Three years earlier, on May 17, 1954, the U.S. Supreme Court issued its historic Brown v. Board of Education of Topeka, Kansas, which declared all laws establishing segregated schools to be unconstitutional. It called for the desegregation of all schools. After the decision the National Association for the Advancement of Colored People (NAACP) attempted to register black students in previously all-white schools in cities throughout the South.
In Little Rock, the capital city of Arkansas, the Little Rock School Board agreed to comply with the high court's ruling. Virgil Blossom, the Superintendent of Schools, submitted a plan of gradual integration to the school board on May 24, 1955, which the board unanimously approved. The plan would be implemented during the fall of the 1957 school year, which would begin in September 1957. By 1957, the NAACP had registered nine African-American students to attend the previously all-white Little Rock Central High, selected on the criteria of excellent grades and attendance. The "Little Rock Nine" were Ernest Green, Elizabeth Eckford, Jefferson Thomas, Terrence Roberts, Carlotta Walls LaNier, Minnijean Brown, Gloria Ray Karlmark, Thelma Mothershed, and Melba Pattillo Beals. Ernest Green was the first African American to graduate from Central High School.
Several segregationist councils threatened to hold protests at Central High and physically block the black students from entering the school. Governor Orval Faubus deployed the Arkansas National Guard on September 4, 1957, not to protect the students, but to prevent them from entering the school. The sight of a line of soldiers blocking nine black students from attending high school made national headlines and polarized the nation. One of the nine black students, Elizabeth Eckford, later recalled: "They moved closer and closer... Somebody started yelling... I tried to see a friendly face somewhere in the crowd—someone who maybe could help. I looked into the face of an old woman and it seemed a kind face, but when I looked at her again, she spat on me."
On September 9, Little Rock School District issued a statement condemning the governor's deployment of soldiers to the high school and called for a citywide prayer service on September 12. President Dwight Eisenhower attempted to de-escalate the situation and summoned Faubus to meet him. The President warned the governor not to defy the Supreme Court's ruling.
Woodrow Nilson Mann, the Mayor of Little Rock, asked Eisenhower to send federal troops to enforce integration and protect the nine students. On September 24, the President ordered the 101st Airborne Division of the United States Army to Little Rock and federalized the entire 10,000 member Arkansas National Guard, taking it out of the hands of the governor.
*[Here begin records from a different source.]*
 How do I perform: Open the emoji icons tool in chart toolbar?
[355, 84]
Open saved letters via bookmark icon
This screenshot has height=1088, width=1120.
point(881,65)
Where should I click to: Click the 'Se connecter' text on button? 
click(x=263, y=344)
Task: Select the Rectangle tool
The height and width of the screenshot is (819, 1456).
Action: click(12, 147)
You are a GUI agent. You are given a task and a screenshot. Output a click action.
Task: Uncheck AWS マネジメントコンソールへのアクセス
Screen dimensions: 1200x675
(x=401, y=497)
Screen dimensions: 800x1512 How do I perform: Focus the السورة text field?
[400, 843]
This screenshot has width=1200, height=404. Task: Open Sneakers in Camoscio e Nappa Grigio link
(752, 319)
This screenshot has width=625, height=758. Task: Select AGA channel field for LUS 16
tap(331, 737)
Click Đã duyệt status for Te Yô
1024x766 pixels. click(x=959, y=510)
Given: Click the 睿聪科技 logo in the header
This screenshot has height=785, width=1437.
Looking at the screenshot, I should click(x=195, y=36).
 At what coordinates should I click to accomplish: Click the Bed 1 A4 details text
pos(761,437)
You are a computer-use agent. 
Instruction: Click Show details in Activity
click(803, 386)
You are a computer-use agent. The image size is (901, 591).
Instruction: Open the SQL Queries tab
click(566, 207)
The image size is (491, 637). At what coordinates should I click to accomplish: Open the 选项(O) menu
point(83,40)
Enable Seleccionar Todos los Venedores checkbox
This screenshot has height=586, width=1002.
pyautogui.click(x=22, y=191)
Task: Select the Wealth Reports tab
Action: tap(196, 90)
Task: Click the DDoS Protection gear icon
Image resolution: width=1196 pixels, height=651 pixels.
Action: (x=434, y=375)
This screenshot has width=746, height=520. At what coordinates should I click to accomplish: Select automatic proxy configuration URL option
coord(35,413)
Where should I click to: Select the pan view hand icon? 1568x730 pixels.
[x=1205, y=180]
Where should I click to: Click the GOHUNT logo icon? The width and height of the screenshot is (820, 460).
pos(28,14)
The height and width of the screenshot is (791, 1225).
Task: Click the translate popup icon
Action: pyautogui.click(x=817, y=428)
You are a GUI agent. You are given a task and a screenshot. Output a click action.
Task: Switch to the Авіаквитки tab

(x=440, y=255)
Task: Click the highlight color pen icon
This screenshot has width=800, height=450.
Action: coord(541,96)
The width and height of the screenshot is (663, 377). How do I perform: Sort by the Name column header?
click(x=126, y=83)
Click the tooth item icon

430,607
By the end of September 1957, the nine were admitted to Little Rock Central High under the protection of the U.S. Army (and later the Arkansas National Guard), but they were still subjected to a year of physical and verbal abuse by many of the white students. Melba Pattillo had acid thrown into her eyes and also recalled in her book, Warriors Don't Cry, an incident in which a group of white girls trapped her in a stall in the girls' washroom and attempted to burn her by dropping pieces of flaming paper on her from above. Another one of the students, Minnijean Brown, was verbally confronted and abused. She said "I was one of the kids 'approved' by the school officials. We were told we would have to take a lot and were warned not to fight back if anything happened. One girl ran up to me and said, 'I'm so glad you’re here. Won’t you go to lunch with me today?' I never saw her again."
Minnijean Brown was also taunted by members of a group of white male students in December 1957 in the school cafeteria during lunch. She dropped her lunch—a bowl of chili—onto the boys and was suspended for six days. Two months later, after more confrontation, Brown was suspended for the rest of the school year. She transferred to New Lincoln High School in New York City. According to Melba Pattillo Beals' book, white students were punished only when their offense was "both egregious and witnessed by an adult".